What is needed:
First find the line with "Viewport: 1568px width, 721px", then reproduce it and all following lines of the data to the end, exactly and with no pictures, adding nothing.

(Stored items)
•••••

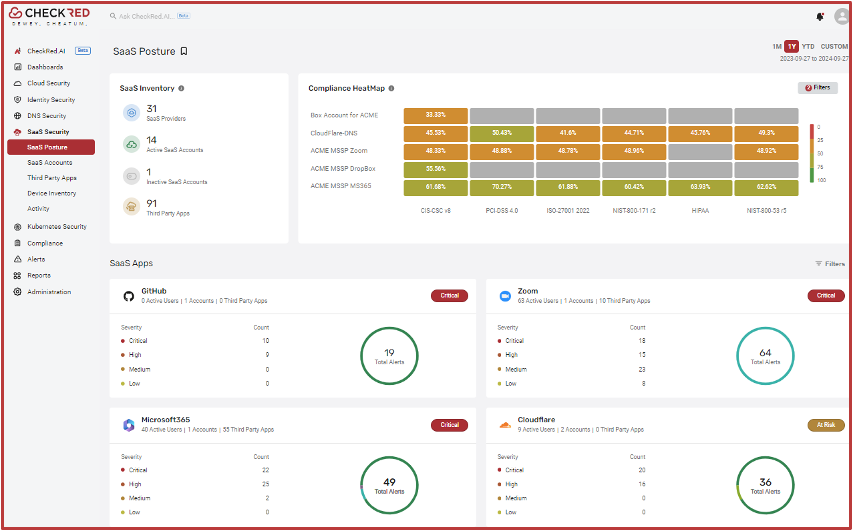Collapse the SaaS Security sidebar section
Viewport: 852px width, 530px height.
click(48, 132)
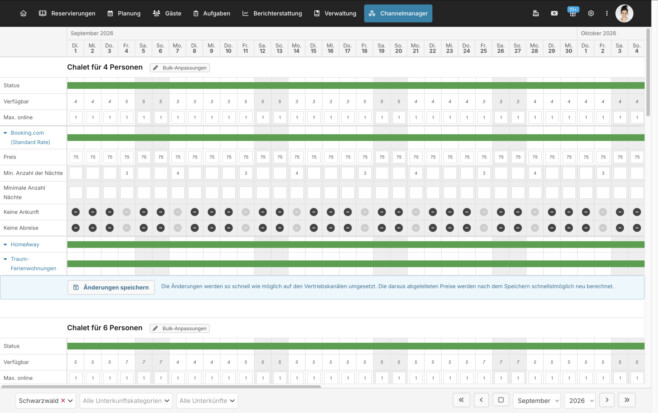
Task: Click Änderungen speichern button
Action: point(111,288)
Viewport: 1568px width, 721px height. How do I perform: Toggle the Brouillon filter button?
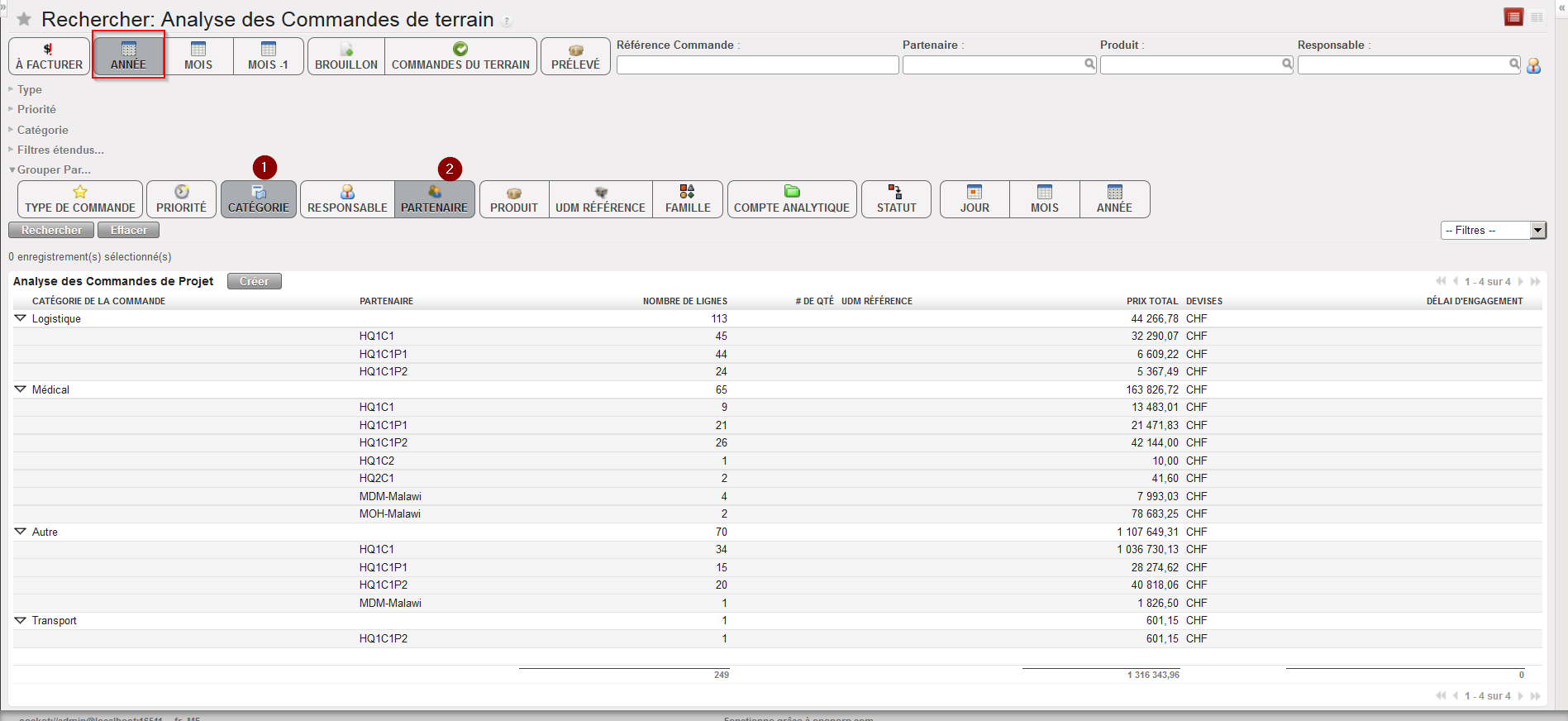(x=346, y=56)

•••••

Task answer:
Viewport: 1568px width, 721px height. How do I perform: Toggle the Brouillon filter button?
(x=346, y=56)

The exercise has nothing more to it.